[Records contained in a dataset]
+---+

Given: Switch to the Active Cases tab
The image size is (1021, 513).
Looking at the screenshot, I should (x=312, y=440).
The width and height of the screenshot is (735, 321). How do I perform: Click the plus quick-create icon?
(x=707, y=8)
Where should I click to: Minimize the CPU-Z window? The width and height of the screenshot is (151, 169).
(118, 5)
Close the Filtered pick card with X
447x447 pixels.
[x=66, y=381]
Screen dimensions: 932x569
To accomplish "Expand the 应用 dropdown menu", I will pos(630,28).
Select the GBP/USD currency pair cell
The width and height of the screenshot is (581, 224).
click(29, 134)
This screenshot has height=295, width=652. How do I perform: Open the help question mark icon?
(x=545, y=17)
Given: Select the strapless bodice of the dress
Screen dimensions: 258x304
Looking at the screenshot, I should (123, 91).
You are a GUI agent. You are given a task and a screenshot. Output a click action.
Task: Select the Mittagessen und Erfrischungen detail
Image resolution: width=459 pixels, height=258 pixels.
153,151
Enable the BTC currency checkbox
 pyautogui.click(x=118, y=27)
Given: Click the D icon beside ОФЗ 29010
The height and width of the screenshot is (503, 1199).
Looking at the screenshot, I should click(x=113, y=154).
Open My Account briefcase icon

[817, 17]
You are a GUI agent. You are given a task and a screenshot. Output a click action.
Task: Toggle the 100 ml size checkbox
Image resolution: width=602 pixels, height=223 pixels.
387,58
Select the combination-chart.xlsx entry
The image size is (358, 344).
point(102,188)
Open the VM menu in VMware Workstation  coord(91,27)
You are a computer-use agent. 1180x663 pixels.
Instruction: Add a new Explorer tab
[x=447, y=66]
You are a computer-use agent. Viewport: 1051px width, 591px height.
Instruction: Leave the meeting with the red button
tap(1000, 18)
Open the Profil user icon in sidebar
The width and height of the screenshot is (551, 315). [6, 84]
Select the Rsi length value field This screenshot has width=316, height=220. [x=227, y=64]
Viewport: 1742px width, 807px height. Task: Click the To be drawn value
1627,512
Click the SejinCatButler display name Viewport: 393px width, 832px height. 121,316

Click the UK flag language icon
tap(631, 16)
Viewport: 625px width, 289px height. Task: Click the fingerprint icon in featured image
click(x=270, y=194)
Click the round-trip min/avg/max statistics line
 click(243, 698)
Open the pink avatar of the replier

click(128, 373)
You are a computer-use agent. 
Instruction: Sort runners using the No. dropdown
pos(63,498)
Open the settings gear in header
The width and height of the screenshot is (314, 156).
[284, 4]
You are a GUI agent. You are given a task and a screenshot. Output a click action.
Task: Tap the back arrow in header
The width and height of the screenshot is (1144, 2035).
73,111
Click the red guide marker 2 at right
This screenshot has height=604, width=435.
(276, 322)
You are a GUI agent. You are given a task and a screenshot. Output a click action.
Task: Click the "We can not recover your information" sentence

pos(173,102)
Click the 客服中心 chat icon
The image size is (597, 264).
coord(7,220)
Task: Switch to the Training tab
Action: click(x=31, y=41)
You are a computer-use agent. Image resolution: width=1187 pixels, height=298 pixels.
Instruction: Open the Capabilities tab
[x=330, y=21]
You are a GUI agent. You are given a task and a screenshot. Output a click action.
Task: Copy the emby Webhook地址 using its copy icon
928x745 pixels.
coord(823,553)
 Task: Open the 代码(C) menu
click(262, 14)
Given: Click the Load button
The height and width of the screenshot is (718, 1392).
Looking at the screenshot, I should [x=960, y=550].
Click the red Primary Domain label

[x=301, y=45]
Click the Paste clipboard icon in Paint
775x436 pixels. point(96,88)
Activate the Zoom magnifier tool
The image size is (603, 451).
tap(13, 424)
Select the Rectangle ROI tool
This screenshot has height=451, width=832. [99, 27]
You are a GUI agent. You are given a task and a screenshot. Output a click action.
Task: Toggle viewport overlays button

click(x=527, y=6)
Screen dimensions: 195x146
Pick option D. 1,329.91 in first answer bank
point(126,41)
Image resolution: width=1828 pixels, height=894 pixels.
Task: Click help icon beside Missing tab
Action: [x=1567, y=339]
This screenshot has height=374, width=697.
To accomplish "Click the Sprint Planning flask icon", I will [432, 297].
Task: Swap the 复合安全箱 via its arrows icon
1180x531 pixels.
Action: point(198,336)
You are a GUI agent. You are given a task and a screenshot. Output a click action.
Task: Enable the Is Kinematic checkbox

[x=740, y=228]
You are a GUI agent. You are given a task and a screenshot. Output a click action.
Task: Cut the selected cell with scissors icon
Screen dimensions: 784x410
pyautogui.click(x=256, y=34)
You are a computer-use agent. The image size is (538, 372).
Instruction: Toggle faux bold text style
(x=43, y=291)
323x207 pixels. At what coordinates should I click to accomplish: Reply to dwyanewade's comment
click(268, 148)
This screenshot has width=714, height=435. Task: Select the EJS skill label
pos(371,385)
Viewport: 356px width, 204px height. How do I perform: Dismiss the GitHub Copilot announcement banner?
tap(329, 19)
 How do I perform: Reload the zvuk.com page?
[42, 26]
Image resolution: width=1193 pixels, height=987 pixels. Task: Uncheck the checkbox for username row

+---+

**Work request:** Reply with the number of lines above in which the word "computer" appears, and with nothing else.

**Written answer:** 5